(Data begins)

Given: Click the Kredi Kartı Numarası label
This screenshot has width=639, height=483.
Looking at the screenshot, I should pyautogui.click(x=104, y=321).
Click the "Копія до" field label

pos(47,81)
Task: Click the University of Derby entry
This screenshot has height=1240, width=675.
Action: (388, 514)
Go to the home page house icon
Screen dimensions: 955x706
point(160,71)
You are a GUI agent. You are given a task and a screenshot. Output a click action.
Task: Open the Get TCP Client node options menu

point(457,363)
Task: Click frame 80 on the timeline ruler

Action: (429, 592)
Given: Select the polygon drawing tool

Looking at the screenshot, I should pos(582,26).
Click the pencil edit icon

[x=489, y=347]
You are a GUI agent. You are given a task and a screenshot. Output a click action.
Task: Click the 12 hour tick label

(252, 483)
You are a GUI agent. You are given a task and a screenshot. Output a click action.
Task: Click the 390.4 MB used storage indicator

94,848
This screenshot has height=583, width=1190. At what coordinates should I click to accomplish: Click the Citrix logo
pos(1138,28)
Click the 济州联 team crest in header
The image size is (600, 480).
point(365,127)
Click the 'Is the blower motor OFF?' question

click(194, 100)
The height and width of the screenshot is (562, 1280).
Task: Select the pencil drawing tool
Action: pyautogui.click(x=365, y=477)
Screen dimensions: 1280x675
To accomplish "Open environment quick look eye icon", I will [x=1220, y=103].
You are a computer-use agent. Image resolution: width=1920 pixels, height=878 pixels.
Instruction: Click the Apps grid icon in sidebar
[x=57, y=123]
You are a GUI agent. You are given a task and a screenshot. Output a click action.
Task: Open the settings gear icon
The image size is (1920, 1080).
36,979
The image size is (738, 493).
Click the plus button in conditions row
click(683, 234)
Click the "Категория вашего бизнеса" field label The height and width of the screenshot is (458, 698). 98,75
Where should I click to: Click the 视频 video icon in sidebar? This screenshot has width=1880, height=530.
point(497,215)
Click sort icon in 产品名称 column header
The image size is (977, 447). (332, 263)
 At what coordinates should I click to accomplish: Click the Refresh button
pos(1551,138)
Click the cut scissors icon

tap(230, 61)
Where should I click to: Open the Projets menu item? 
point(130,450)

(Data ends)

■ Your assignment
Your answer should consist of every record, printed exactly as given.

■ Answer to the problem
Given: Click the Kredi Kartı Numarası label
This screenshot has width=639, height=483.
Looking at the screenshot, I should pyautogui.click(x=104, y=321).
Click the "Копія до" field label

pos(47,81)
Task: Click the University of Derby entry
This screenshot has height=1240, width=675.
Action: (388, 514)
Go to the home page house icon
Screen dimensions: 955x706
point(160,71)
You are a GUI agent. You are given a task and a screenshot. Output a click action.
Task: Open the Get TCP Client node options menu

point(457,363)
Task: Click frame 80 on the timeline ruler

Action: (429, 592)
Given: Select the polygon drawing tool

Looking at the screenshot, I should pos(582,26).
Click the pencil edit icon

[x=489, y=347]
You are a GUI agent. You are given a task and a screenshot. Output a click action.
Task: Click the 12 hour tick label

(252, 483)
You are a GUI agent. You are given a task and a screenshot. Output a click action.
Task: Click the 390.4 MB used storage indicator

94,848
This screenshot has height=583, width=1190. At what coordinates should I click to accomplish: Click the Citrix logo
pos(1138,28)
Click the 济州联 team crest in header
The image size is (600, 480).
point(365,127)
Click the 'Is the blower motor OFF?' question

click(194, 100)
The height and width of the screenshot is (562, 1280).
Task: Select the pencil drawing tool
Action: pyautogui.click(x=365, y=477)
Screen dimensions: 1280x675
To accomplish "Open environment quick look eye icon", I will [x=1220, y=103].
You are a computer-use agent. Image resolution: width=1920 pixels, height=878 pixels.
Instruction: Click the Apps grid icon in sidebar
[x=57, y=123]
You are a GUI agent. You are given a task and a screenshot. Output a click action.
Task: Open the settings gear icon
The image size is (1920, 1080).
36,979
The image size is (738, 493).
Click the plus button in conditions row
click(683, 234)
Click the "Категория вашего бизнеса" field label The height and width of the screenshot is (458, 698). 98,75
Where should I click to: Click the 视频 video icon in sidebar? This screenshot has width=1880, height=530.
point(497,215)
Click sort icon in 产品名称 column header
The image size is (977, 447). (332, 263)
 At what coordinates should I click to accomplish: Click the Refresh button
pos(1551,138)
Click the cut scissors icon

tap(230, 61)
Where should I click to: Open the Projets menu item? 
point(130,450)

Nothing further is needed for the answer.